I think there was a misdiagnosis of the crisis from the start, it was seen as primarily a fiscal problem. It is true that the crisis had a very prominent fiscal dimension in Greece, but focusing on debt and deficits when at the same time there were severe imbalances between North and South, a banking crisis and a growth crisis led European leaders to put the focus on the wrong place - on what has come to be called austerity - while neglecting the need to address the imbalances, fix the banking system and get growth going again.

There was a reluctance to acknowledge the need for debt restructuring; the decision to restructure debt in Greece was unduly delayed. This was both because the Greek government was reluctant to acknowledge the need for debt restructuring, but even more importantly, because the IMF and the other members of the troika were reluctant to acknowledge the need. So when restructuring finally occurred, it came too late and exempted the official creditors. Eurozone policy is now beginning to move in the right direction with an acknowledgement of the need for debt restructuring, with an effort to address the problems of the banks through banking union and by relaxing the fiscal policy requirements - by giving countries for example two more years to meet their deficits targets - but I think this is too little and too late.

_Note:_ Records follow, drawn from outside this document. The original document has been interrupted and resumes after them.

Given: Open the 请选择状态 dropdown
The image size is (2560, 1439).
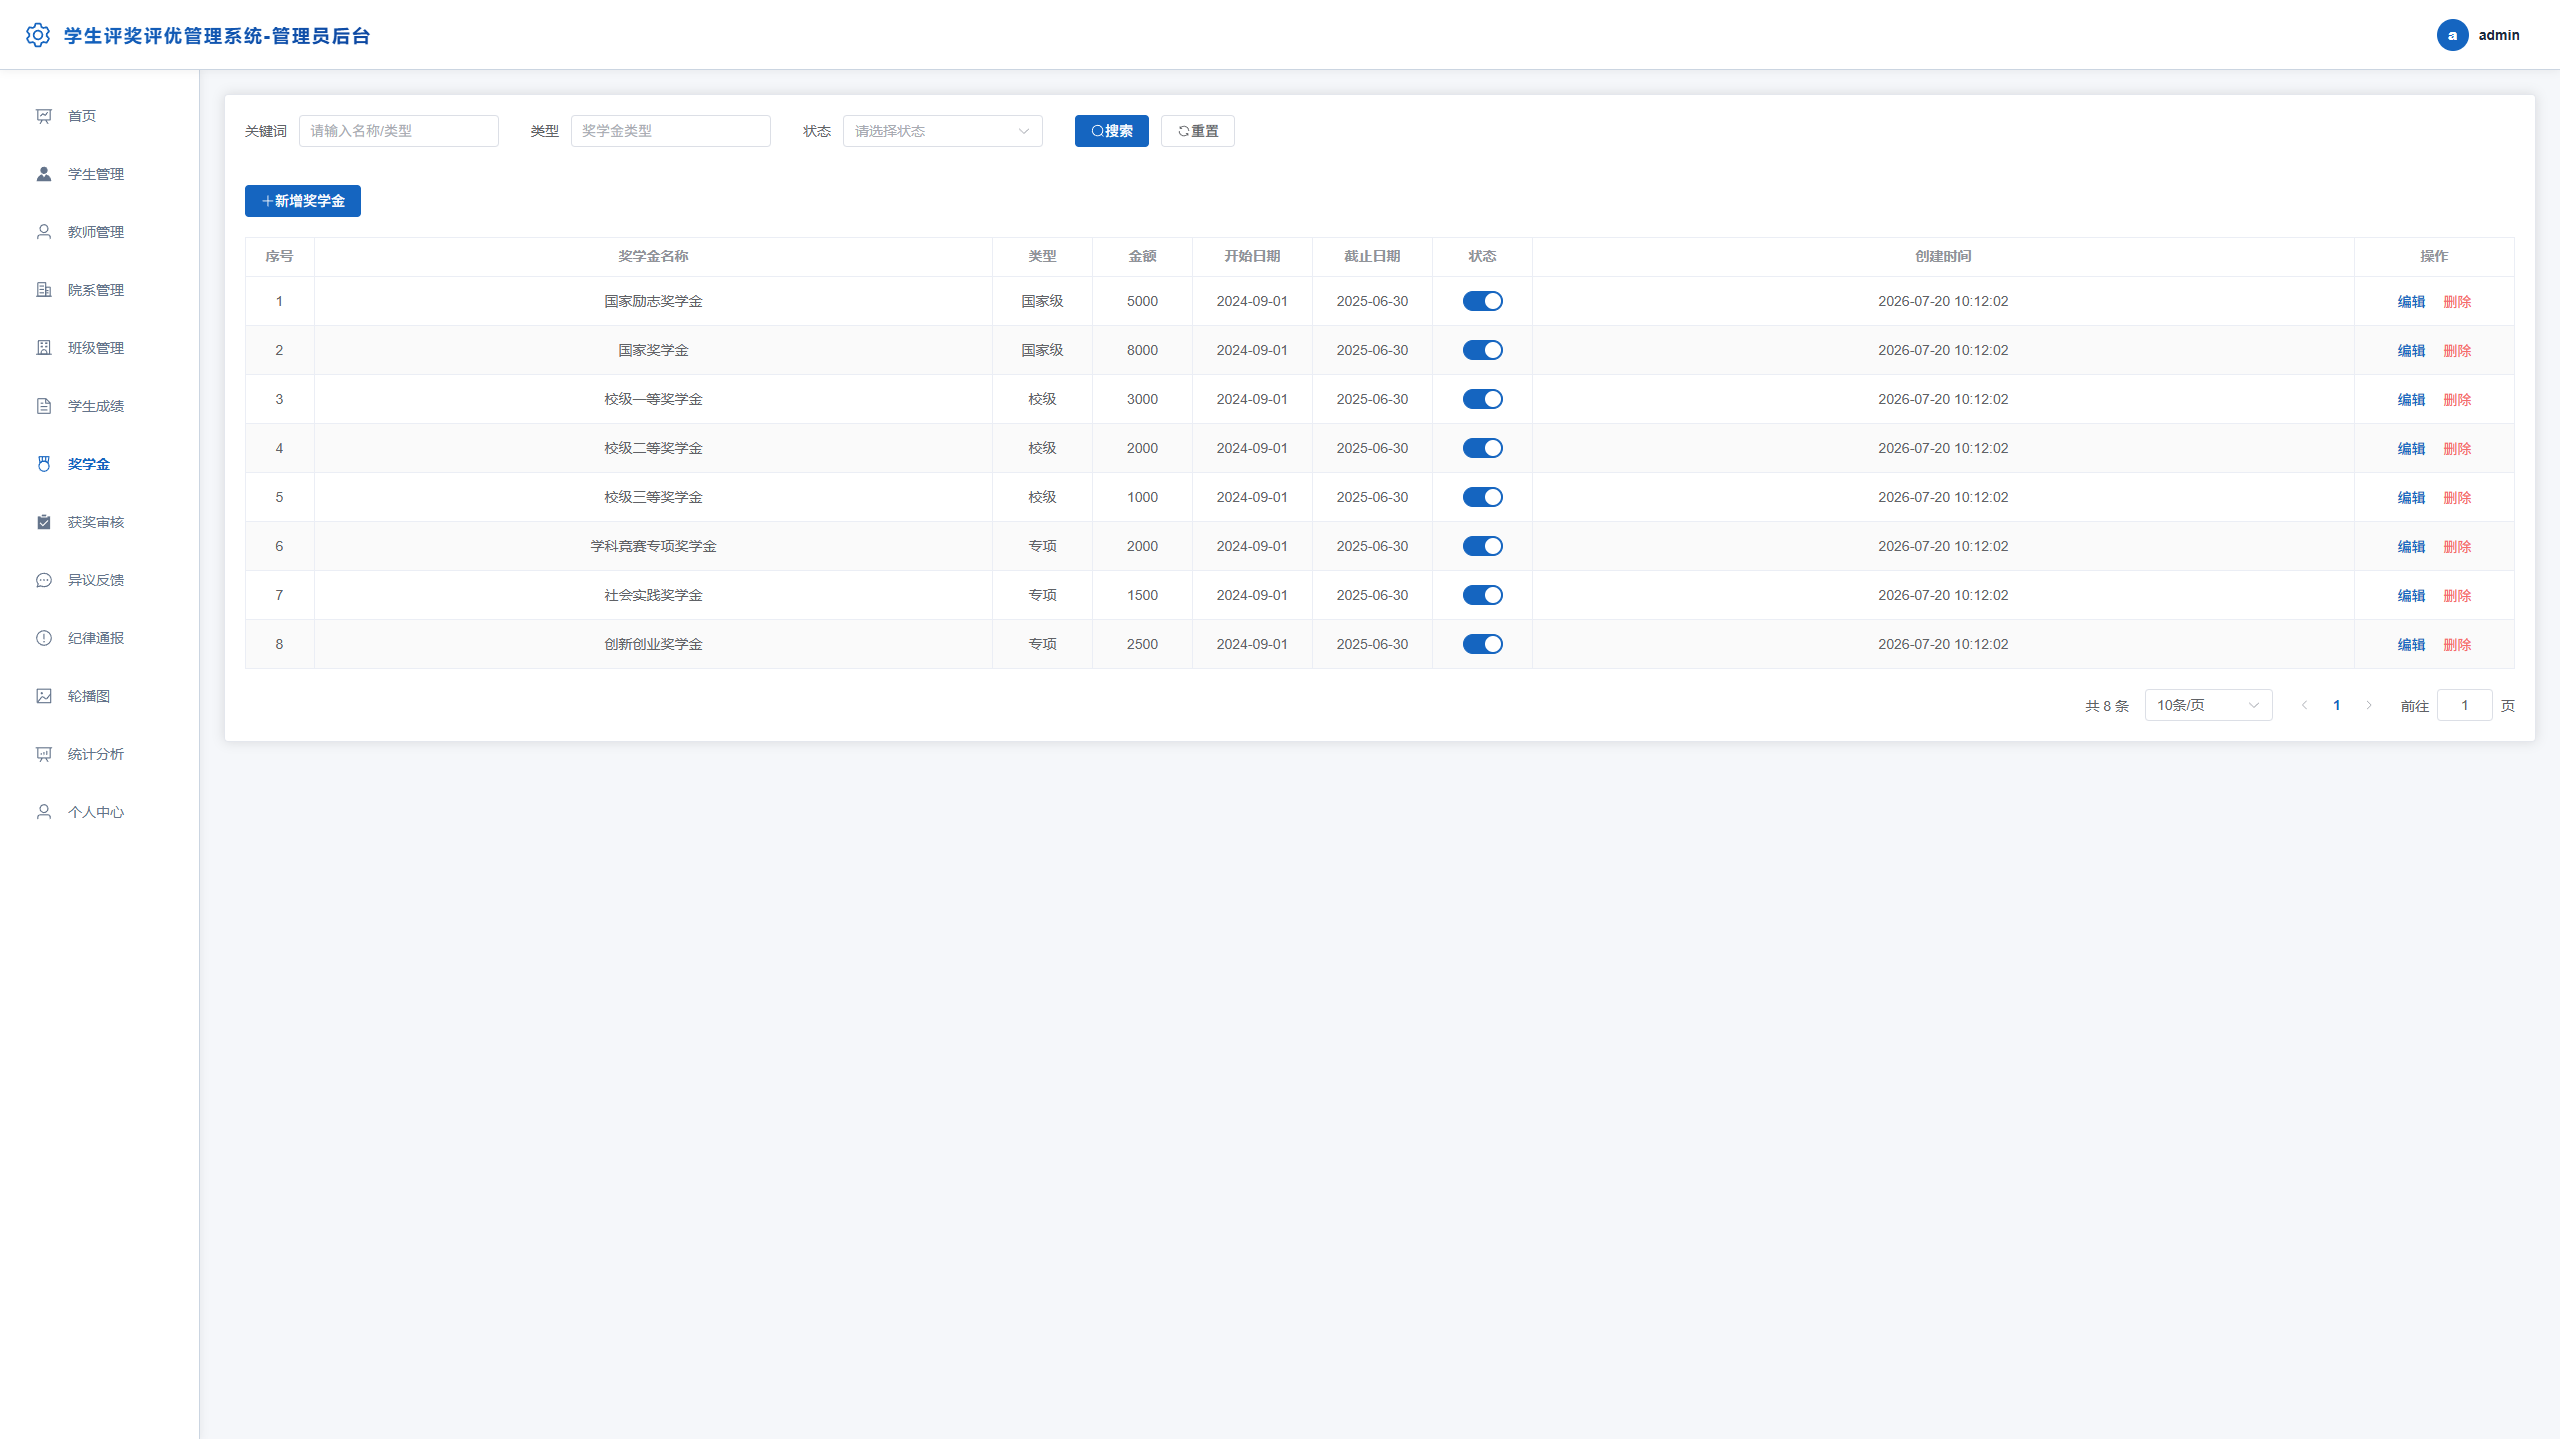Looking at the screenshot, I should click(942, 131).
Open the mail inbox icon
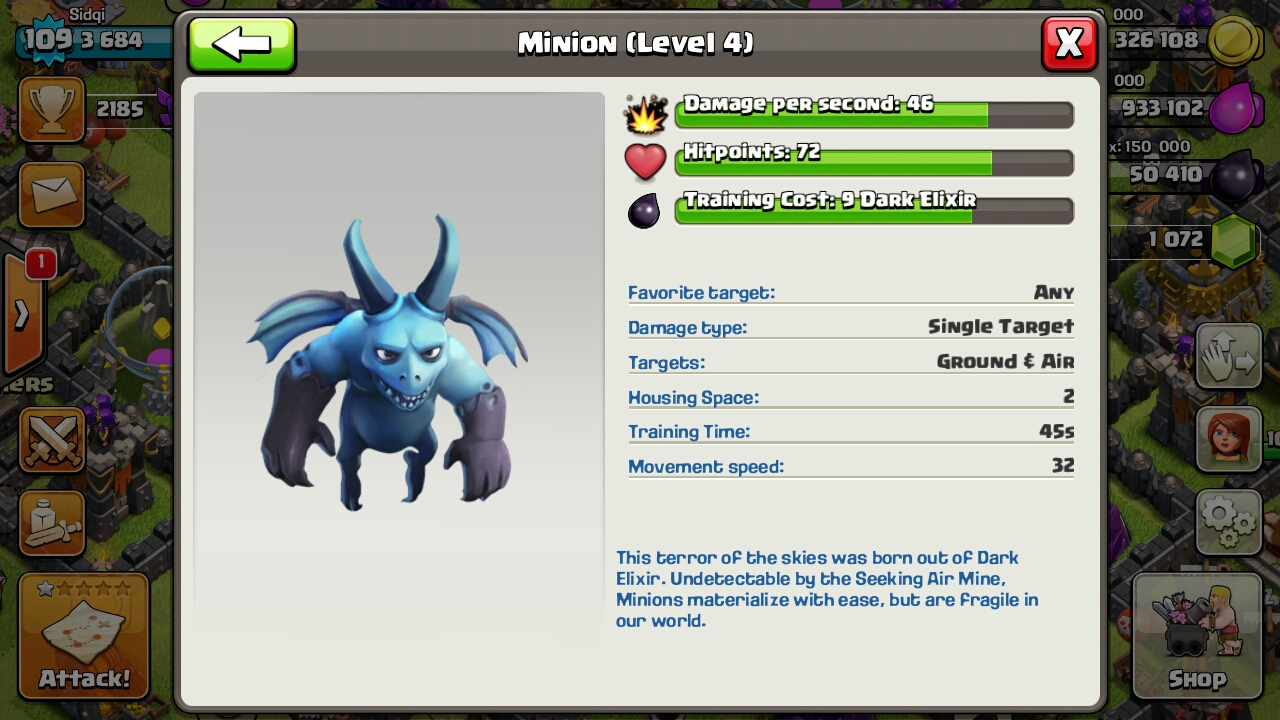1280x720 pixels. (x=52, y=195)
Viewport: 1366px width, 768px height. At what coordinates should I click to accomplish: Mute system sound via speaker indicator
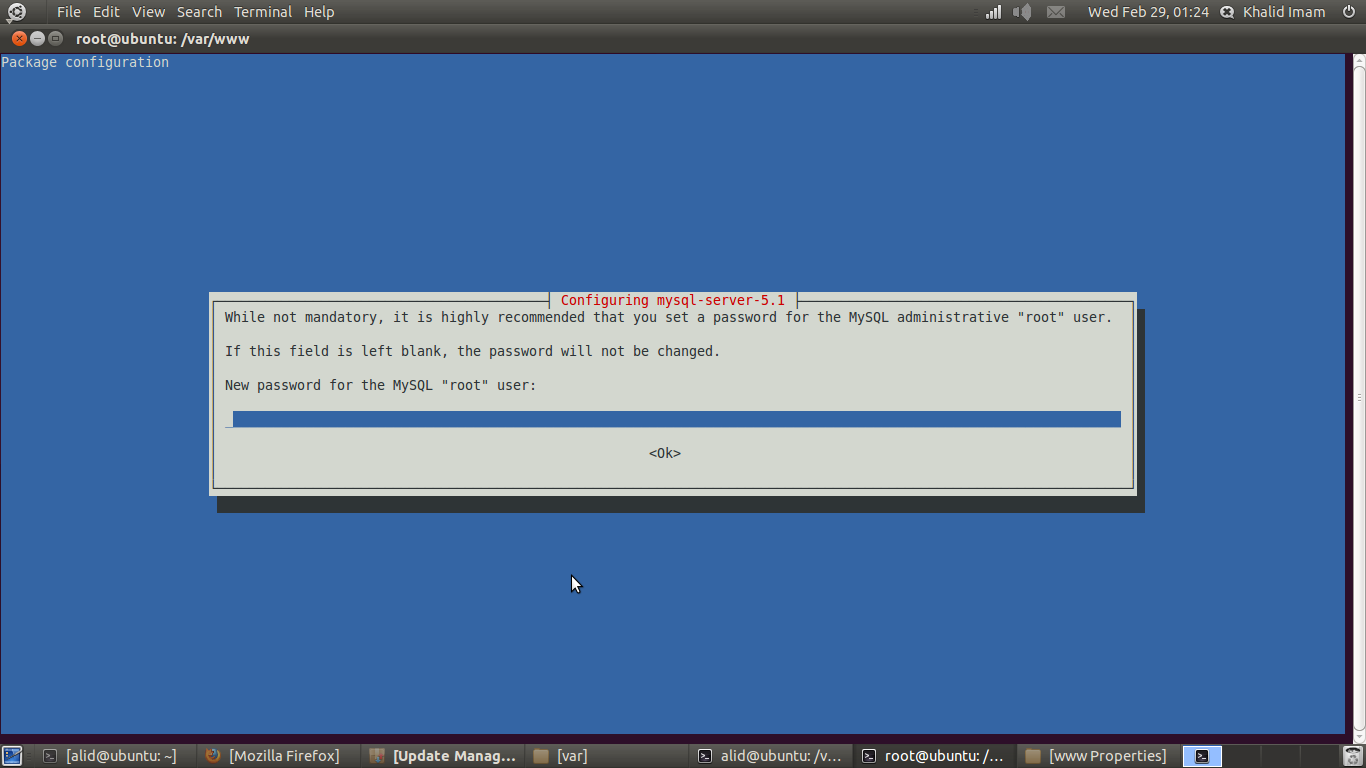click(x=1022, y=12)
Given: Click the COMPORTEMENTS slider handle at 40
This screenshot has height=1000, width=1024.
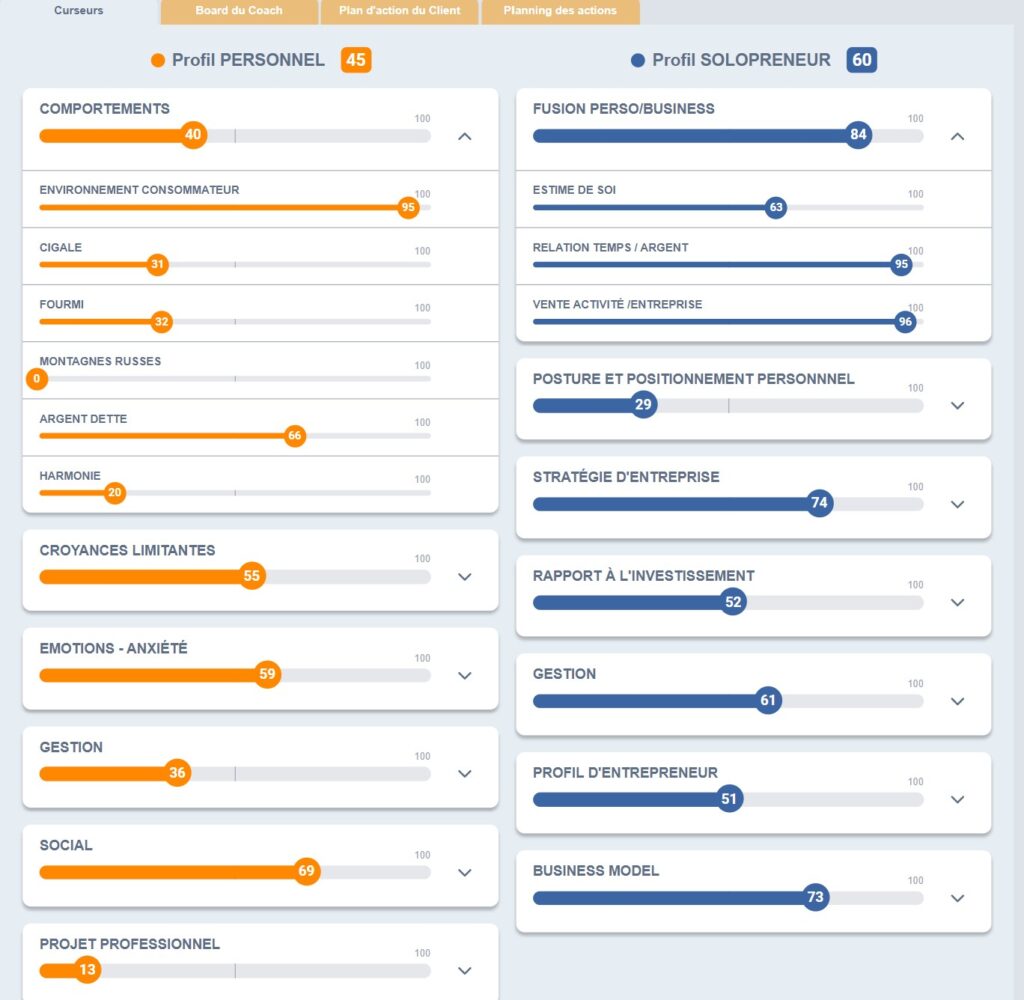Looking at the screenshot, I should pyautogui.click(x=194, y=135).
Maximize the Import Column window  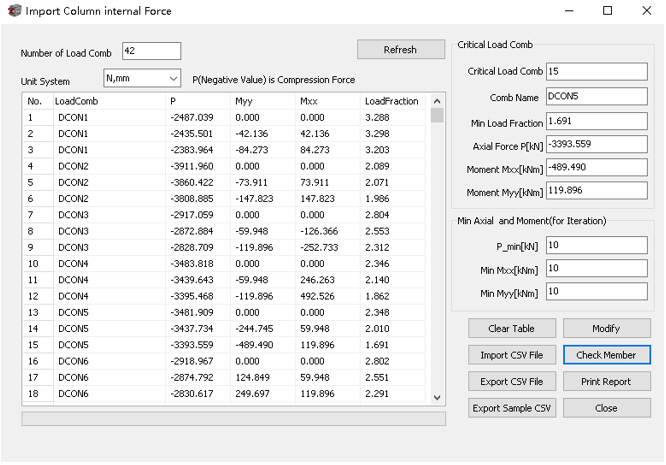click(607, 11)
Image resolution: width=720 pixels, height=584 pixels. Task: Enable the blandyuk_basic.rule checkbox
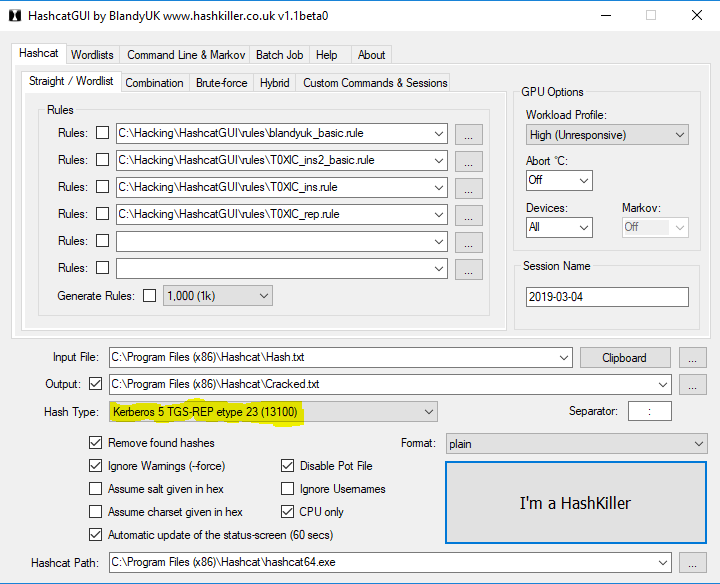click(102, 133)
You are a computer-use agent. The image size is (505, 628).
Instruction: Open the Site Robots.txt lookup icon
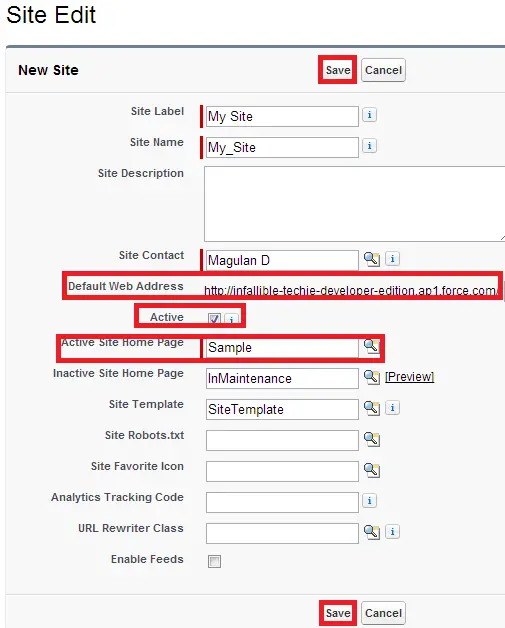(372, 439)
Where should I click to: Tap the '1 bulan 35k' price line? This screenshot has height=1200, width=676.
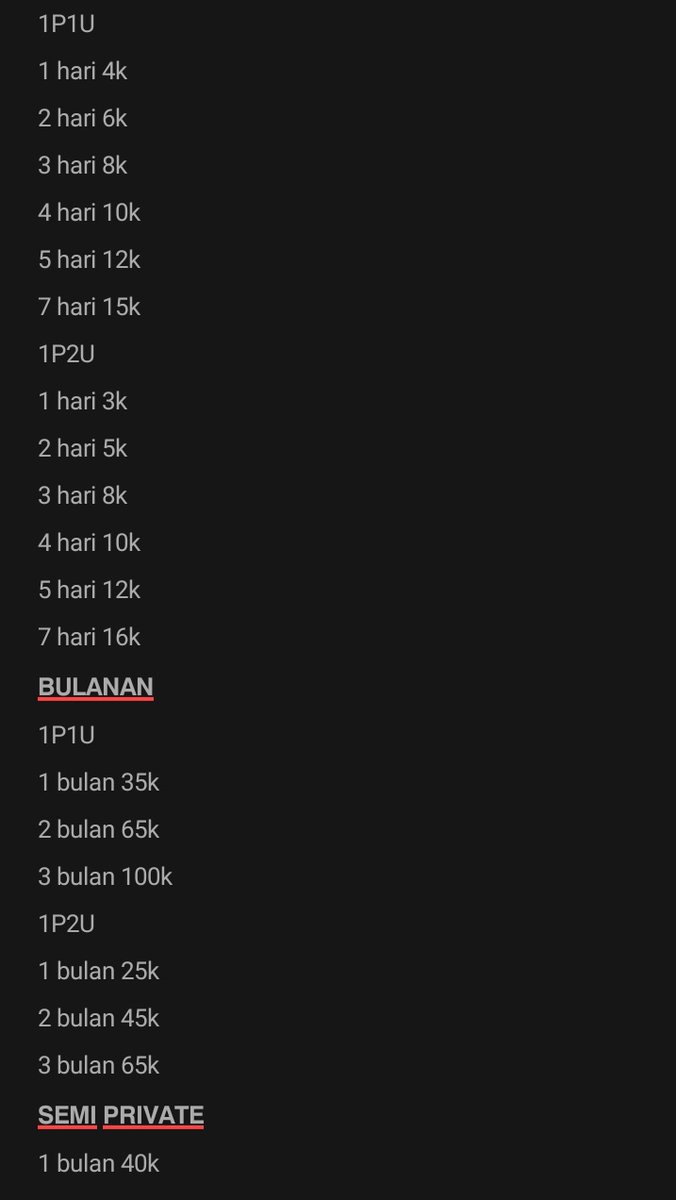click(99, 782)
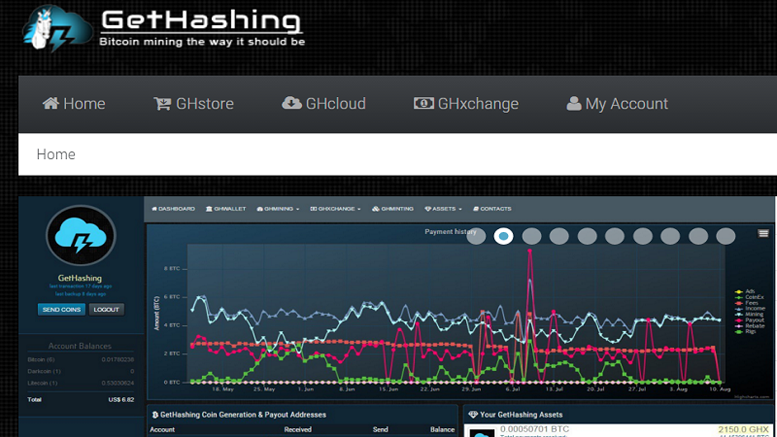
Task: Open the CONTACTS menu item
Action: click(492, 209)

That’s the bottom line: if you ask me how I would characterize the policy response, I would say too little, too late.

Is part of the problem the monetary policy followed by the ECB? How you would compare ECB’s policy to what happened in the US, where the FED reacted strongly, launching three rounds of quantitative easing?

Absolutely. The ECB raised interest rates in 2008, when the world was entering the global credit crisis. The ECB was fixated on its 2% inflation target when European economies were entering recession. The failure to use monetary policy more aggressively has been a problem; the failure to address credit market problems has been a serious problem as well. Now, in 2013 five years into the crisis the ECB is beginning to talk about some kind of securities’ market and credit market intervention and about addressing the financing problems of small and medium enterprises. Too little too late, one more time.